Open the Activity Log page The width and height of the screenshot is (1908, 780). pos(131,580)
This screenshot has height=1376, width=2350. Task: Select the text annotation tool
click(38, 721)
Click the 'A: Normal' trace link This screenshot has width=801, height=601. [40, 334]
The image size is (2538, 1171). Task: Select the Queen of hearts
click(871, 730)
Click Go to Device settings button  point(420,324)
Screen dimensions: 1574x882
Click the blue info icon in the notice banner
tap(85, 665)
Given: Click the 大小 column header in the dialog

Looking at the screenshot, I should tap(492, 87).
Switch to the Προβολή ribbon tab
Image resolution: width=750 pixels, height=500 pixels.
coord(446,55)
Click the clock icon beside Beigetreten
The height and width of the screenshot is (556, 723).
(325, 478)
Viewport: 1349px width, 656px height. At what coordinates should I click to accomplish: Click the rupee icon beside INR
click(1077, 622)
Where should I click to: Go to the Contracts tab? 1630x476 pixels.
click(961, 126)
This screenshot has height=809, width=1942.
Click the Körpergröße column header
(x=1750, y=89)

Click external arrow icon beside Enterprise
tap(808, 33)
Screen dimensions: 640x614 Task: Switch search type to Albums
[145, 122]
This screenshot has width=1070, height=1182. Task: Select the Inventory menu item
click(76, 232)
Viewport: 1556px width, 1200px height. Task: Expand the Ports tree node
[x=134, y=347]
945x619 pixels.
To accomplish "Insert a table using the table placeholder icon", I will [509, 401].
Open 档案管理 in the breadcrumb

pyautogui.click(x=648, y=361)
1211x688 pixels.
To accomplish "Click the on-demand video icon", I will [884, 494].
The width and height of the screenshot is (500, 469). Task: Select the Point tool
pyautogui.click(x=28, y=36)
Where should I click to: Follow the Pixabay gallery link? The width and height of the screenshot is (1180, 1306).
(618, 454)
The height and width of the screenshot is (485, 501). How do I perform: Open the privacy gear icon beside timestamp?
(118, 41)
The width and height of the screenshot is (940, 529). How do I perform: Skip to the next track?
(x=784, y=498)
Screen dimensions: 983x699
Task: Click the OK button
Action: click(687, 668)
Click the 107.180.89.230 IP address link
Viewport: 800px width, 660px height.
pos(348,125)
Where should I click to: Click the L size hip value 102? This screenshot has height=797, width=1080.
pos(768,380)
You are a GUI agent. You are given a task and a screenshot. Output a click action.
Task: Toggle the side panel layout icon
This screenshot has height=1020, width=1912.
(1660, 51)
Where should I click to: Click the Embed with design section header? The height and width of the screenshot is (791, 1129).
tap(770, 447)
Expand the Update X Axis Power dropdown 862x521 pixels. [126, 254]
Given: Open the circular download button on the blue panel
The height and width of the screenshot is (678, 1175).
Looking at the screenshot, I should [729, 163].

──────────────────────────────

_WRITTEN INSTRUCTION:_
List each line of the items above that contains the string "panel". Case counts.

_FINISHED ANSWER:_
Task: Toggle the side panel layout icon
Given: Open the circular download button on the blue panel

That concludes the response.